Security and anti-malware firm Trend Micro indicated in its third quarter 2012 report that mobile
malware on the Android OS had swelled approximately sixfold from April to September, when
the number of attacks rose from 11,000 to more than 175,000. These include spambots and
spyware; tollware that surreptitiously send text messages to services that charge a fee; and apps
that secretly record phone calls and intercept texts used to authenticate financial transactions.

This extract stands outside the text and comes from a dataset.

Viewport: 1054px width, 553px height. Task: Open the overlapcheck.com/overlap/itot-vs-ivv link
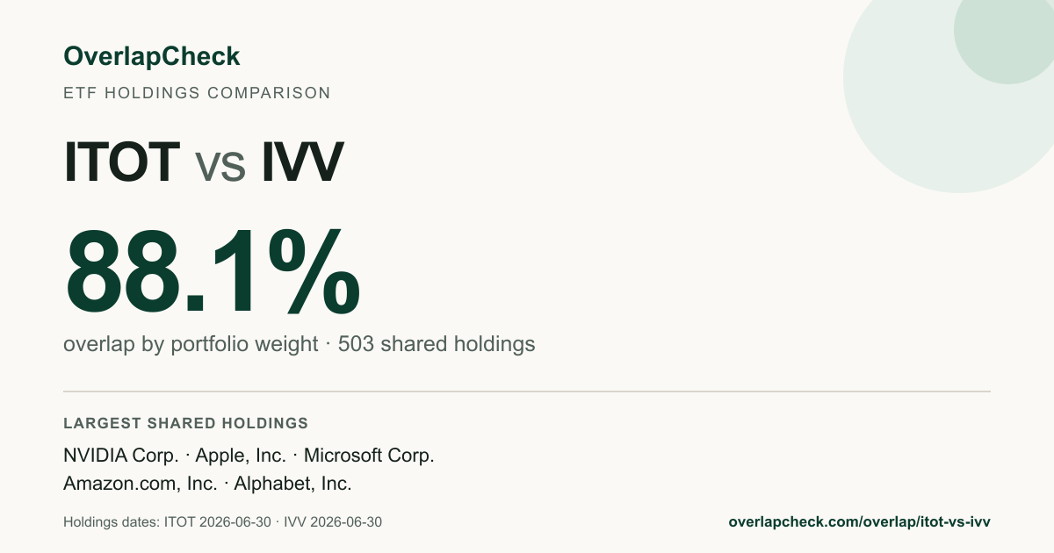coord(860,521)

Although a lot of research is still being carried on to improve on transmission of the text
messages, for now, text messages are sent in plain texts and even an amateur can retrieve and
intercept them. As demonstrated by Wang, "Many organizations don't have even basic security
such as encryption and DLP [data loss prevention] in place. They also don't spend adequate time
educating employees about risks." There is therefore a need for secure encryption applications
for mobile SMS services.

Wireless transactions, for example mobile banking which falls under cellular communication is
very important in today‘s business and will not enjoy the maximum benefits unless it is taken a
step further in terms of security (Chepken K., 2004).